Dinanzi a tutto questo, il Giubileo del 2025 si presenta come una grande occasione, quasi una sfida, per le istituzioni laiche e religiose, come per le realtà di base (persone e associazioni): riscoprire e riproporre il messaggio spirituale dellevie, la loro “anima”, perché è evidentemente questo il principale fattore attrattivo, quello che consente di attivare quelle dinamiche interiori di cui l’uomo contemporaneo avverte il bisogno. Ci sono sempre stati e ci sono, infatti, molti sentieri, ma pochi autentici cammini, cioè percorsi le cui caratteristiche siano in grado di accogliere e rispondere alla ricerca di cambiamento che spinge ancora oggi a mollare tutto, per trascorrere settimane con lo zaino in spalla. In queste vie, che sono soprattutto gli antichi itinerari di pellegrinaggio, la persona umana intuisce di poter aspirare – anzi, di essere chiamata – a un’esistenza non banale, non mediocre, non schiacciata sull’orizzonte di ciò che si tocca e si conta. La consapevolezza dell’unicità, dell’originalità e della gratuita bellezza della vita si affaccia nell’intimo del pellegrino, affinché i suoi passi, al ritorno, non siano più gli stessi.
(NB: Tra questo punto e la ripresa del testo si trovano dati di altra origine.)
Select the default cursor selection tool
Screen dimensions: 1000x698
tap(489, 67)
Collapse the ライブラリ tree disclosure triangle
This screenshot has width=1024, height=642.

Che fare, dunque? In pochissime parole: avere il coraggio di discernere, tra i tanti cammini, le autentiche “vie dello spirito”, identificandone le peculiarità; potenziare lungo tali percorsi tutti i riferimenti culturali e valoriali coerenti con tali caratteristiche; offrire accoglienza umana e spirituale, aiutando tutti gli operatori, anche quelli commerciali, a capire chi sono e perché passano le persone che varcano le loro soglie; proporre, senza timori ispirati al politically correct, il messaggio religioso che sta all’origine e ancor oggi distingue gli itinerari della fede da tutti gli altri.

Non si tratta – si badi! – di operazione ecclesiali o pro-ecclesia: si tratta di linee di politica turistica, culturale ed economica suscettibili di generare fenomeni virtuosi a vantaggio di tutti, anche degli imprenditori presenti lungo i percorsi e delle popolazioni di quei territori, spesso a rischio di spopolamento. C’è poi la possibilità che l’esperienza dei cammini restituisca alla società persone davvero cambiate, capaci di un’esistenza più sobria, più fraterna, più orientata ai valori e meno ai consumi. Sarebbe questo, alla fine, il frutto auspicabile di un Giubileo sapientemente gestito, Noi credenti la chiamiamo “conversione”, soprattutto se ha per oggetto la relazione con Dio; laicamente si potrebbe definire “risveglio” o “liberazione”: diventare finalmente capaci di vivere per cose che ne valgano la pena, edificando una collettività decisamente migliore.